Species-Specific gB Ectodomain Interactions and Cytoplasmic Domain Stability Regulate Herpes Simplex Virus Fusion

Entry of herpesviruses into cells requires coordinated action of multiple viral glycoproteins, including gH/gL and gB which comprise the core fusion machinery conserved in herpesviruses. The gH/gL heterodimer activates the gB fusion protein, triggering its refolding from a prefusion to a postfusion form to drive membrane merger. The cytoplasmic tail domain (CTD) of gB is proposed to act as an inhibitory clamp that stabilizes the prefusion state, with interactions between gH and gB CTDs destabilizing this clamp. We previously found that herpes simplex virus 1 (HSV-1) and saimiriine herpesvirus 1 (SaHV-1) gB homologs are functionally interchangeable but mediate reduced fusion when coexpressed with heterotypic gH/gL. To map the regions of gB responsible for species-specific interactions, we generated HSV-1/SaHV-1 gB chimeras by swapping ectodomain, membrane-proximal region (MPR), transmembrane domain (TMD), and CTD segments.

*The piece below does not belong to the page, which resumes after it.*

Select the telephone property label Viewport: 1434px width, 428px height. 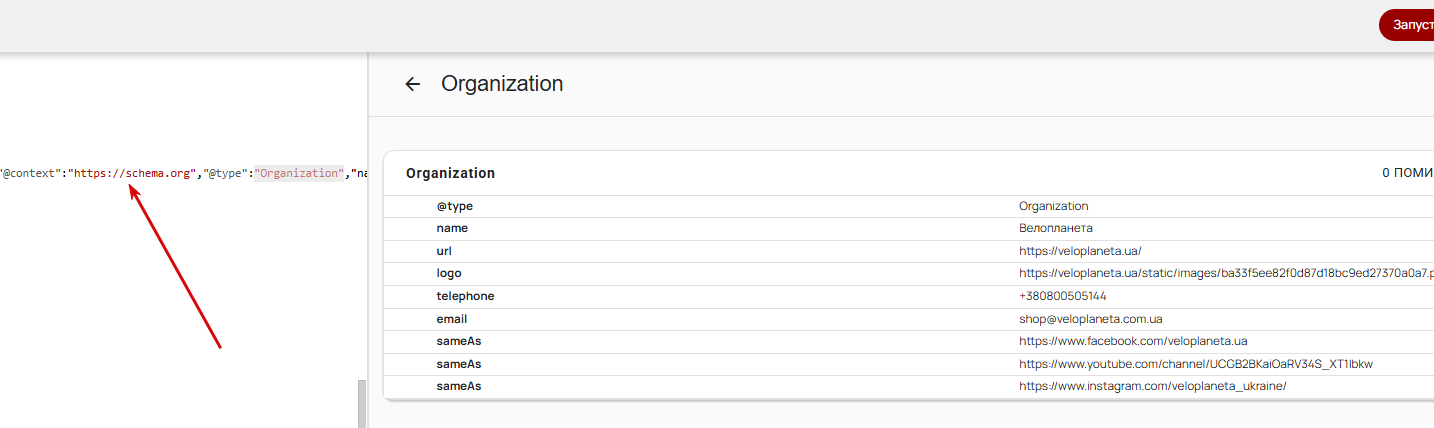pyautogui.click(x=465, y=296)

Our results show that homotypic CTD interactions alone are insufficient to trigger fusion, suggesting that gH/gL contacts the ectodomain of gB. We show that the HSV-1 gB CTD is hyperfusogenic relative to the SaHV-1 CTD, whereas the HSV-1 MPR is hypofusogenic relative to the SaHV-1 MPR. Together, these findings suggest that functional interaction between gH/gL-gB occur on both sides of the membrane and that gB maintains a balance between promotion and restraint of fusion through coordinated contributions of its domains.